Adriano tersenyum sambil membuka topi capingnya.

"Adriano?!" Najmi menatap tak percaya, akhirnya Adriano menepati janjinya untuk datang.

"Meu querido," Mata Adriano berbinar melihat Najmi yang menyambutnya dengan senyuman.

Mang Sobri bernapas lega saat melihat Adriano yang datang. Tangannya dilepas dari bendo yang ada di pinggang. Ia kemudian kembali melakukan aktivitasnya.

"Masuklah, kita berbicara di dalam."

Adriano mengikuti Najmi yang melangkah masuk ke dalam rumahnya.

"Silakan duduk," Najmi mempersilakan Adriano duduk di kursi rotan di ruang tamunya lalu pergi ke belakang.

Adriano melihat ke sekitarnya.
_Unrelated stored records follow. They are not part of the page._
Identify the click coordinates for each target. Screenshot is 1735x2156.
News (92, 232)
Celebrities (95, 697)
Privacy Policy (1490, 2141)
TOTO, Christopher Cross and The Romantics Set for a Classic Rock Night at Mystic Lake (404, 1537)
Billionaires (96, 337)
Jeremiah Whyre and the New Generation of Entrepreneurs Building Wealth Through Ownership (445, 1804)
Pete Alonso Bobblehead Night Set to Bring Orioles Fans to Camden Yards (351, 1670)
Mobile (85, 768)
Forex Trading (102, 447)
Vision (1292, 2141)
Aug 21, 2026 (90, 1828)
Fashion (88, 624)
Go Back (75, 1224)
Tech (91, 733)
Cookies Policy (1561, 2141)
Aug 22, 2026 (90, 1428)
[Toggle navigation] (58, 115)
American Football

Dinding rumah Najmi terbuat dari kayu dan minim hiasan berbeda dengan rumah Fransisco de Sa tempat Adriano tinggal di Portugis yang memiliki banyak lukisan.

Najmi kembali dengan membawa segelas minuman herbal berwarna merah yang disebut bir pletok. Minuman berbahan dasar  11 jenis rempah diantaranya; lada, jahe, kapulaga, sereh, daun jeruk, daun pandan dan lain sebagainya, khas warga yang tinggal di sekitar Pelabuhan Sunda Kelapa.

Adriano menyesap minuman hangat yang disediakan Najmi perlahan. Rasa manis, pedas dan hangat terasa di tenggorokannya sangat pas untuk dinikmati di sore hari.

"Jadi, apakah kau bisa membantuku membebaskan Abah?" tanya Najmi tanpa basa-basi.

"Hm ... itu hal yang sangat sulit."

"Lalu untuk apa kau datang ke sini?"

"Bertemu denganmu, Meu querido," jawab Adriano santai.

"Lebih baik kau pulang saja kalau begitu." Najmi berkata ketus.

"Bonita, kamu terlihat menggemaskan jika marah." puji Adriano setelah menyesap minumannya.

"Adriano, saya tidak butuh pria yang pandai merayu."

"Pria yang pandai merayu ini memang belum bisa membebaskan ayahmu tetapi bisa mempertemukanmu dengannya."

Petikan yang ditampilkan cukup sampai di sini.